__BRIEF__. Spot each line in the data below containing "Google" and copy it.

----

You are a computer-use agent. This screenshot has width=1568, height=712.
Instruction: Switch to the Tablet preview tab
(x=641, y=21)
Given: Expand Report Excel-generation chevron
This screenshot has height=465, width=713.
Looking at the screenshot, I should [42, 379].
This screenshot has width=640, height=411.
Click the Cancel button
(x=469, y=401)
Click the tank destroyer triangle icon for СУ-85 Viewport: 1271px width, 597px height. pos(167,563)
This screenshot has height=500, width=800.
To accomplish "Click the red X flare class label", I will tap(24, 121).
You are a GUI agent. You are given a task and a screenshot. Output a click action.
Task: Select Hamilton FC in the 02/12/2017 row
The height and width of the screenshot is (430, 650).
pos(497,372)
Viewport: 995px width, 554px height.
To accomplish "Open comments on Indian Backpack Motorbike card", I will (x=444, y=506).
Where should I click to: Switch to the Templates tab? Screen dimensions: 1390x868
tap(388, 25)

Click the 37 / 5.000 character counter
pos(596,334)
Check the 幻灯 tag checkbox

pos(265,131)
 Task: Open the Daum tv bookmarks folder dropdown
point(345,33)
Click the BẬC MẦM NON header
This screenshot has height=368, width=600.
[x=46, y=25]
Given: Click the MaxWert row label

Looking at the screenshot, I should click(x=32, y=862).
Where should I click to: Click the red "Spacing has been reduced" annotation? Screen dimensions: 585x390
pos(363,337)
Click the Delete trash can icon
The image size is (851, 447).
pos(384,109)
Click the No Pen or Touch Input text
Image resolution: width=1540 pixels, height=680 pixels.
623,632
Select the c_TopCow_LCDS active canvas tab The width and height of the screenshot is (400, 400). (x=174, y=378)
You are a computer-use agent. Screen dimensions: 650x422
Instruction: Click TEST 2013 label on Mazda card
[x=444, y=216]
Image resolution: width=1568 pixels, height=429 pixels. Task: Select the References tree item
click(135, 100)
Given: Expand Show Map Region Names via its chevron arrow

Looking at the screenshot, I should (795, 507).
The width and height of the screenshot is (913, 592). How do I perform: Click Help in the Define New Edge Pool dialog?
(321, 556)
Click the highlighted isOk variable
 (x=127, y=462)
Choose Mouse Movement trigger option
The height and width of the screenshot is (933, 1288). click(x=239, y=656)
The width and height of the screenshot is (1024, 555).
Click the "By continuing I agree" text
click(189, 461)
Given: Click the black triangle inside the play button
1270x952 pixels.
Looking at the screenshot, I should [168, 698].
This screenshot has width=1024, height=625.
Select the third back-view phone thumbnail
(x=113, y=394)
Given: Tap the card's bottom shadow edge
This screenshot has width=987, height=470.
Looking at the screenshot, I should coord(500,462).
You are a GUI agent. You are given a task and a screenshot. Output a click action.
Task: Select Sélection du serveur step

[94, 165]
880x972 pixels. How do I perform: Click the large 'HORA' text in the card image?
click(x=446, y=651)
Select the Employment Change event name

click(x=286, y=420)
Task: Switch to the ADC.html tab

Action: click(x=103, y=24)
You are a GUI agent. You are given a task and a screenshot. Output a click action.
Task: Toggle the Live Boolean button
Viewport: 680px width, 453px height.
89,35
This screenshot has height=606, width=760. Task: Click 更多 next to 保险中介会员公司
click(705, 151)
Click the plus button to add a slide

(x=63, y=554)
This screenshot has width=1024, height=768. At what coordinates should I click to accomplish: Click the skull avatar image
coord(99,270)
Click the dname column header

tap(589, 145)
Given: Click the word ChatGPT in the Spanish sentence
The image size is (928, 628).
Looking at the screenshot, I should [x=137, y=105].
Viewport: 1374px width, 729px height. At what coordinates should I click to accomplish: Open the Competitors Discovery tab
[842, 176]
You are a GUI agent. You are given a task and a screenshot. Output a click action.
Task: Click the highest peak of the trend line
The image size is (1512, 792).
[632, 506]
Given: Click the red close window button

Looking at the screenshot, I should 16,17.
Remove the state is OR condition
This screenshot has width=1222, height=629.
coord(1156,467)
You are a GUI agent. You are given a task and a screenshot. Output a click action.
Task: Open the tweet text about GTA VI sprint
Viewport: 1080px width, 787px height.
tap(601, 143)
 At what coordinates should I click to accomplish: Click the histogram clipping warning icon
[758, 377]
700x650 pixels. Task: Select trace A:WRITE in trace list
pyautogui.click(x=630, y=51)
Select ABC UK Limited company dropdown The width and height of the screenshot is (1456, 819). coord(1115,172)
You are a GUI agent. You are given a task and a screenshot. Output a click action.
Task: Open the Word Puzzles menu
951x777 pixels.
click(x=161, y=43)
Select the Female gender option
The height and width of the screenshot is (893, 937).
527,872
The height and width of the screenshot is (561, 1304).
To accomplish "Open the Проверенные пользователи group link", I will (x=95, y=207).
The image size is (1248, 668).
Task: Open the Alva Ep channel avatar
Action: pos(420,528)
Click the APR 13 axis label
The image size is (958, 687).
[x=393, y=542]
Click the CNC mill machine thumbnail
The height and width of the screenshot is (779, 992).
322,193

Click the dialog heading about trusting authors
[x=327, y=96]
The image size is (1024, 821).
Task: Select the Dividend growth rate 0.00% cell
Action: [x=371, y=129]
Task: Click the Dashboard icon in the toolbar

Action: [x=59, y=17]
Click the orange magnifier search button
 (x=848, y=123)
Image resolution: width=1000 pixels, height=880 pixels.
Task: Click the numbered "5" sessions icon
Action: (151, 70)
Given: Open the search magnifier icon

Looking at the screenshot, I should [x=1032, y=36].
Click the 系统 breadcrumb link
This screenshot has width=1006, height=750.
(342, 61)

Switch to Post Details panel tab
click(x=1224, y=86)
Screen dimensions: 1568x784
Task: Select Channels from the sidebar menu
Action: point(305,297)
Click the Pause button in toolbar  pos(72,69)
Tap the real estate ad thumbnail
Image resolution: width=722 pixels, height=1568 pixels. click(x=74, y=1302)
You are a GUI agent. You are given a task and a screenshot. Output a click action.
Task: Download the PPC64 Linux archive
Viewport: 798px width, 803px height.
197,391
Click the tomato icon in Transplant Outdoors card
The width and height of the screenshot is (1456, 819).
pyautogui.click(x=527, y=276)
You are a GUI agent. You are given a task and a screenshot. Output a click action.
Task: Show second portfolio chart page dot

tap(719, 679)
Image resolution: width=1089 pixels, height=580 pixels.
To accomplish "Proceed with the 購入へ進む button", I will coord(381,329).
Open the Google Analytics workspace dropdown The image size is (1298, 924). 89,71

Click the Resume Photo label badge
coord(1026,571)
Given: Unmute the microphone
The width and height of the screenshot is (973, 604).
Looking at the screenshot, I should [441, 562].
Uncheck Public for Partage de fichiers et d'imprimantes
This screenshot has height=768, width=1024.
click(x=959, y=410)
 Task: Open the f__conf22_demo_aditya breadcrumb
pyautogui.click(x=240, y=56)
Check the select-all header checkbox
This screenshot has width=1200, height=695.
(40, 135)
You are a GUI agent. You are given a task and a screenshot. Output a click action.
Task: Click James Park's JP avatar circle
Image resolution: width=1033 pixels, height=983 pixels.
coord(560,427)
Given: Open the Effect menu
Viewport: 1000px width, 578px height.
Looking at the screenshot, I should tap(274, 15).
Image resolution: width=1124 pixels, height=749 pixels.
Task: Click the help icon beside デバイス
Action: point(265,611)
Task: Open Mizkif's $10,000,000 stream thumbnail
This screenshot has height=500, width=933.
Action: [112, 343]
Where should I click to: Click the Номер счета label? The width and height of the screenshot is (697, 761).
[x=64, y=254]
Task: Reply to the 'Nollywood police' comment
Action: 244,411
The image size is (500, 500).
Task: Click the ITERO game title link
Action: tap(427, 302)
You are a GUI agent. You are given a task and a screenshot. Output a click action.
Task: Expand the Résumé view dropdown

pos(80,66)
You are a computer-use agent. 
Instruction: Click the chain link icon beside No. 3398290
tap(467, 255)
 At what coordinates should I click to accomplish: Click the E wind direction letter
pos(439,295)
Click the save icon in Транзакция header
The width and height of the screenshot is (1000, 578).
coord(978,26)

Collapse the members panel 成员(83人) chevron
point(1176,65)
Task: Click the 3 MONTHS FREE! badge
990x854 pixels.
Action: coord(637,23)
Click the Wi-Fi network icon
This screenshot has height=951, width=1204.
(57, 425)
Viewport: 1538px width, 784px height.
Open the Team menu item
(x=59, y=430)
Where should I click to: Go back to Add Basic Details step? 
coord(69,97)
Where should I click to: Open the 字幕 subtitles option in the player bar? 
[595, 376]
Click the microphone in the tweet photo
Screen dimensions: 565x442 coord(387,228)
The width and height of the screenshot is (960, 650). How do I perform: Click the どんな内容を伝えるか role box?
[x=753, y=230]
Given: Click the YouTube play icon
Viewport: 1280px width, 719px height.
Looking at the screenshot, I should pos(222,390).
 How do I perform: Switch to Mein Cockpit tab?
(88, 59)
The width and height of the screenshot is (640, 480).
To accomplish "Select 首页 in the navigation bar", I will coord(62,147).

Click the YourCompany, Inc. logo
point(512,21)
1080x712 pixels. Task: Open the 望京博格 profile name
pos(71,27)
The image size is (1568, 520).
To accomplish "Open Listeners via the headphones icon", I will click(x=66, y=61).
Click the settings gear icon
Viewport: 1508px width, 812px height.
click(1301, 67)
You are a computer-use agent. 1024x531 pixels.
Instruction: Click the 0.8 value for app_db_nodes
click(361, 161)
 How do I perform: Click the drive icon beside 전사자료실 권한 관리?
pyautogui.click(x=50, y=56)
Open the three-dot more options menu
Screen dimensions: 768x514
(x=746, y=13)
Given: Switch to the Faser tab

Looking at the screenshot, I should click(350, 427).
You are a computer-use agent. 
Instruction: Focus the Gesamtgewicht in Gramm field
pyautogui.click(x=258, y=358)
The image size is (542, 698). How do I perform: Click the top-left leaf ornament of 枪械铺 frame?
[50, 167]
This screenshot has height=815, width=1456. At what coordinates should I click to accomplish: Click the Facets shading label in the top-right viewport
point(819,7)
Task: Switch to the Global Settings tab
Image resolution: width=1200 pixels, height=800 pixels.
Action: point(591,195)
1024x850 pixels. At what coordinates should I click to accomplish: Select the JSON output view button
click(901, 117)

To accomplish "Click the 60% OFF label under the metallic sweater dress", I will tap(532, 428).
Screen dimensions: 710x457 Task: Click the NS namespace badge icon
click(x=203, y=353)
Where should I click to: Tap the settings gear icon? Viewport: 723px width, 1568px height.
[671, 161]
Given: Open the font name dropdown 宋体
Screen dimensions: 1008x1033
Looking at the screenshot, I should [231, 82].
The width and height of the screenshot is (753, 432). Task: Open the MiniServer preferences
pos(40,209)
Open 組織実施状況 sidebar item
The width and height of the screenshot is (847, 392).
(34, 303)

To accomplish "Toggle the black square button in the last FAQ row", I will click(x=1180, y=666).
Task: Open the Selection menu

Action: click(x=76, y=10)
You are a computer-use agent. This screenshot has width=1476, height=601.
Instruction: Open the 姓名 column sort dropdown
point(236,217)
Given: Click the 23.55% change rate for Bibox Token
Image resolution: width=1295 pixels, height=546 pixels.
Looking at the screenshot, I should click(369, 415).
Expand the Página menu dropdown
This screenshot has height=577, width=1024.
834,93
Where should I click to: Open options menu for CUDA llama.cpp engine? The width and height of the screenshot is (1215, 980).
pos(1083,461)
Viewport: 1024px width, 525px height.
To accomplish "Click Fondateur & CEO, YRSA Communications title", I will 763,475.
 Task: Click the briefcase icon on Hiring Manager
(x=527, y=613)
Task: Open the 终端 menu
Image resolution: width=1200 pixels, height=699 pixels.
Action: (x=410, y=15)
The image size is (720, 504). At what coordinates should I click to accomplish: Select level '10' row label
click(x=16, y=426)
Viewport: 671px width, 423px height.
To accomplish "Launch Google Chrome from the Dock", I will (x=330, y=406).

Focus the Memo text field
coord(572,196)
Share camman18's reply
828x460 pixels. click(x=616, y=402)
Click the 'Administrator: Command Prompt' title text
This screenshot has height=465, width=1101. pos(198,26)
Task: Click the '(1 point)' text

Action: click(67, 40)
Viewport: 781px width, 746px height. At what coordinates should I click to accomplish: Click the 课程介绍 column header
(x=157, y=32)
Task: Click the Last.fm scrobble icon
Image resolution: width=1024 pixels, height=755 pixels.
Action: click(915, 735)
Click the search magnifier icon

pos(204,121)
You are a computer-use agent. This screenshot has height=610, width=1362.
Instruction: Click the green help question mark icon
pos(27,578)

----

__REPLY TO THE EXERCISE__.
Open the Google Analytics workspace dropdown The image size is (1298, 924). 89,71
To accomplish "Launch Google Chrome from the Dock", I will (x=330, y=406).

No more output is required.